— TASK REQUIREMENTS —
Copy out word for word the lines of the material from the one containing "The height and width of the screenshot is (579, 744)." through the one containing "pyautogui.click(x=286, y=55)", both included.

* BEGIN EXCERPTED RECORDS *

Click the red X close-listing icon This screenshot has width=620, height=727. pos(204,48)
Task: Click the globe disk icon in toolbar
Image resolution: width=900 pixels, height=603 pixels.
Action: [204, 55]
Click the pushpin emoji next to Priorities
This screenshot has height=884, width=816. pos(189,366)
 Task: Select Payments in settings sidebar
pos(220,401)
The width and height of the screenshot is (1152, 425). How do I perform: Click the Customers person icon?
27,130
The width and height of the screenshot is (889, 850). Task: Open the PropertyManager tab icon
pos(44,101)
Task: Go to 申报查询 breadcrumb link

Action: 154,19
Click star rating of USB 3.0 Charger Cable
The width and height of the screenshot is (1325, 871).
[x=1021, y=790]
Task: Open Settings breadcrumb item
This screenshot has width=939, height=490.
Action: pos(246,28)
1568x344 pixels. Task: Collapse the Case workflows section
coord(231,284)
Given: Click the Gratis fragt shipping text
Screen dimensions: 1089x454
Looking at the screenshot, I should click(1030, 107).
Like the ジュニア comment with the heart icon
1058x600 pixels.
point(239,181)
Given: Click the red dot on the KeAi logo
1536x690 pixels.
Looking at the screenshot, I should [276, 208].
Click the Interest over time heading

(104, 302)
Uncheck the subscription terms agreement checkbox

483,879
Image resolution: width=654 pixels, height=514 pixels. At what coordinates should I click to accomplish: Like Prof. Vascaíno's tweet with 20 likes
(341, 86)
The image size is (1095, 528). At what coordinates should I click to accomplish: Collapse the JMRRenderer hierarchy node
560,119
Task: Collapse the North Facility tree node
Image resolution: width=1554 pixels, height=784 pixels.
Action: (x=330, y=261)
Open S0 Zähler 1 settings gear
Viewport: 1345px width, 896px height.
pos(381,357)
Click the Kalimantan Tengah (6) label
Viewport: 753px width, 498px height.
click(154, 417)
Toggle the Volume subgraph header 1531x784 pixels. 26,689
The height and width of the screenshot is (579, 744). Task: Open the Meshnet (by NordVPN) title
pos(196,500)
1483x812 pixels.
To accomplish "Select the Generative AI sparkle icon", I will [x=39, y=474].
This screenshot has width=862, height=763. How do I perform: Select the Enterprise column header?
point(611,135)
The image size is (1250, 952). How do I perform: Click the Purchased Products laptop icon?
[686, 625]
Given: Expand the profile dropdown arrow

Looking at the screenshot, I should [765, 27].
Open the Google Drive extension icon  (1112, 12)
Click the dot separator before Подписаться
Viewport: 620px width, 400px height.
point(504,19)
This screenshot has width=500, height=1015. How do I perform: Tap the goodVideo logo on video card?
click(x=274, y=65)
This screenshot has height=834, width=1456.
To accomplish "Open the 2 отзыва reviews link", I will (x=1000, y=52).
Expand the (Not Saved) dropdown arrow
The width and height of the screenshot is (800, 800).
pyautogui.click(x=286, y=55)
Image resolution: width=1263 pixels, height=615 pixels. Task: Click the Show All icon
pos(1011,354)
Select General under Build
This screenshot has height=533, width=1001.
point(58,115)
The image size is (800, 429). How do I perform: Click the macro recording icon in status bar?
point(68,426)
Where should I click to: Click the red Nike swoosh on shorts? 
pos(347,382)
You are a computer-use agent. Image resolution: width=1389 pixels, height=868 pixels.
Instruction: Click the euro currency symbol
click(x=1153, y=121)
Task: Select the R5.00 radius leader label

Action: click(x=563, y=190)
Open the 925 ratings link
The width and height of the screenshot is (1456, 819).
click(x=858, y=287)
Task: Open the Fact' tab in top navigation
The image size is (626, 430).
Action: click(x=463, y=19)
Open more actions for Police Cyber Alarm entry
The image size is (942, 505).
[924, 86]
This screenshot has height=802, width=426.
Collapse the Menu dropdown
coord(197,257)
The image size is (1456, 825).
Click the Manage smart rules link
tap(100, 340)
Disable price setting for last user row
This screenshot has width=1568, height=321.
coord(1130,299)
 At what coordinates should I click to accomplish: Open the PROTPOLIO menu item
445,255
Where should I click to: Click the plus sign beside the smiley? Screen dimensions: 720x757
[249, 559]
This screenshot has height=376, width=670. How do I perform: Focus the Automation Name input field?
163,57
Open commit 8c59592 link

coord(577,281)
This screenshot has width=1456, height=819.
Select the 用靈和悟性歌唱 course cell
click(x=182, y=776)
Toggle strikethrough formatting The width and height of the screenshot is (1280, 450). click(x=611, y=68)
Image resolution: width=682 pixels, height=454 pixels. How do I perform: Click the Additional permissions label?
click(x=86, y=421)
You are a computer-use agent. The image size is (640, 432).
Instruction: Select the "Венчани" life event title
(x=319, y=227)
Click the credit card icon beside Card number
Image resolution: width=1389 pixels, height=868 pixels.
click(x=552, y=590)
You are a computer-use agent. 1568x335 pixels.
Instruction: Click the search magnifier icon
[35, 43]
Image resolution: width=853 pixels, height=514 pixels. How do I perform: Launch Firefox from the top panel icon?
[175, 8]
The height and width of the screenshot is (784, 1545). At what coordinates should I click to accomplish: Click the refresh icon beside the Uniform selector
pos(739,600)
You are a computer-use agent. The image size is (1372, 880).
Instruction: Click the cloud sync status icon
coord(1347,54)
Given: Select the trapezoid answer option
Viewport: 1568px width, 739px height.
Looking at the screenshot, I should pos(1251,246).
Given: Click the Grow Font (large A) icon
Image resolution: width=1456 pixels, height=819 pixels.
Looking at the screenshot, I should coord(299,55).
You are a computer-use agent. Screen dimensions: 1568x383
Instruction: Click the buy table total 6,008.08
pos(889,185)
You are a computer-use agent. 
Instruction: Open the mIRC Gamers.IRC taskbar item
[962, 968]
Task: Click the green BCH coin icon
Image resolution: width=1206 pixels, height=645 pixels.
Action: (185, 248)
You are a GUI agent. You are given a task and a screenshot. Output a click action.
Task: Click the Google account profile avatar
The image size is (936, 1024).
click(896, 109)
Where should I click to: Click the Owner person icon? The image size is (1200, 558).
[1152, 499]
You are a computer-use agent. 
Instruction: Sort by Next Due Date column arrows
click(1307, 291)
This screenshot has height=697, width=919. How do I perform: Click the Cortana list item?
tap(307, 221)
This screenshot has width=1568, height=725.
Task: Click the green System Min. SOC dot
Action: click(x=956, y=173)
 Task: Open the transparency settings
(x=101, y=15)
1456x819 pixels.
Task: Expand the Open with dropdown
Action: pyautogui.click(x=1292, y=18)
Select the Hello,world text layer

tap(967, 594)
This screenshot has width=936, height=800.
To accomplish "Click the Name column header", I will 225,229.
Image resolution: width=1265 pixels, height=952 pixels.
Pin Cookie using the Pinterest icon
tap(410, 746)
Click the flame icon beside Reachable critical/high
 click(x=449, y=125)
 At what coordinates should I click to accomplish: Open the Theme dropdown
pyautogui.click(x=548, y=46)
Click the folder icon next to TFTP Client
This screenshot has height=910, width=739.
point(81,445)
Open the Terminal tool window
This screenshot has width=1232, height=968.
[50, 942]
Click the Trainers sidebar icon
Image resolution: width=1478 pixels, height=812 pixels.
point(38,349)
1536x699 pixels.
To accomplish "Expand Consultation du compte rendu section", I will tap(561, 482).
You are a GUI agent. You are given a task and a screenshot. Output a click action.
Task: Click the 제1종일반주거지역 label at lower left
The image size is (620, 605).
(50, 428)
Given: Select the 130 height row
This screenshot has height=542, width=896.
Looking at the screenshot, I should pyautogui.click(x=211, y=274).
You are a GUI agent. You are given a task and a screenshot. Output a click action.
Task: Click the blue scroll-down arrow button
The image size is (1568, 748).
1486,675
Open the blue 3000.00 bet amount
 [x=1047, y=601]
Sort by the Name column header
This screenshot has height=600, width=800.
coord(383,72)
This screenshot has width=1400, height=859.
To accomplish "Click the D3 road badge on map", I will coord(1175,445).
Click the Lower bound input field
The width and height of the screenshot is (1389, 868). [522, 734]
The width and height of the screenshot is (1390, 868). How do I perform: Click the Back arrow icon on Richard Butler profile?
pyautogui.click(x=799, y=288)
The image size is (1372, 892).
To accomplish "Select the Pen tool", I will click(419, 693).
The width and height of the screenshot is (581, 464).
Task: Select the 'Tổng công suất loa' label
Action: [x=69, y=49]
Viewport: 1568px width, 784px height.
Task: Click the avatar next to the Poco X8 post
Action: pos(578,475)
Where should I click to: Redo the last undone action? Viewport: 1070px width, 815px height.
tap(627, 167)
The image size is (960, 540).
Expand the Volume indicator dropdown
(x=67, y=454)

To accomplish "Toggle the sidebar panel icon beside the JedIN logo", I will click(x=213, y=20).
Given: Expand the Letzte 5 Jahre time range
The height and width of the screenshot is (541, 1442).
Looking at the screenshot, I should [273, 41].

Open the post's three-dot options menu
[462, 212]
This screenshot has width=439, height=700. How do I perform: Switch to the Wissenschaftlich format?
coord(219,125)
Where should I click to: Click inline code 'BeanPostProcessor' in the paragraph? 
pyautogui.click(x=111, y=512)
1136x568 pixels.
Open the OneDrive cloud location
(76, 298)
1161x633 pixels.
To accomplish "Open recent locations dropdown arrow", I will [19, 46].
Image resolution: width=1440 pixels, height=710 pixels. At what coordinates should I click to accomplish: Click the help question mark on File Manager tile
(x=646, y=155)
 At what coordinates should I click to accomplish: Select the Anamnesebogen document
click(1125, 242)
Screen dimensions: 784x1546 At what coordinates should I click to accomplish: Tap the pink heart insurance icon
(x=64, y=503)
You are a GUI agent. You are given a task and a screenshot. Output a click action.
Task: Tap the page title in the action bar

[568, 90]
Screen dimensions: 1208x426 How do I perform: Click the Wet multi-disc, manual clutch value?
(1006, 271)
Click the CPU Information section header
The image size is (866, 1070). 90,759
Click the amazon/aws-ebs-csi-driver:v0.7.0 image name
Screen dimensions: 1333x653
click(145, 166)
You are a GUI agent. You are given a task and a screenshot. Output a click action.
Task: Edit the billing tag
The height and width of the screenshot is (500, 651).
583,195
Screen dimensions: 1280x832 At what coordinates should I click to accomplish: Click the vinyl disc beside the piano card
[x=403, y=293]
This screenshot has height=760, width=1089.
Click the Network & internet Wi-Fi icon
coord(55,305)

* END EXCERPTED RECORDS *

— TASK OUTPUT —
The height and width of the screenshot is (579, 744). Task: Open the Meshnet (by NordVPN) title
pos(196,500)
1483x812 pixels.
To accomplish "Select the Generative AI sparkle icon", I will [x=39, y=474].
This screenshot has width=862, height=763. How do I perform: Select the Enterprise column header?
point(611,135)
The image size is (1250, 952). How do I perform: Click the Purchased Products laptop icon?
[686, 625]
Given: Expand the profile dropdown arrow

Looking at the screenshot, I should [765, 27].
Open the Google Drive extension icon  (1112, 12)
Click the dot separator before Подписаться
Viewport: 620px width, 400px height.
point(504,19)
This screenshot has width=500, height=1015. How do I perform: Tap the goodVideo logo on video card?
click(x=274, y=65)
This screenshot has height=834, width=1456.
To accomplish "Open the 2 отзыва reviews link", I will (x=1000, y=52).
Expand the (Not Saved) dropdown arrow
The width and height of the screenshot is (800, 800).
pyautogui.click(x=286, y=55)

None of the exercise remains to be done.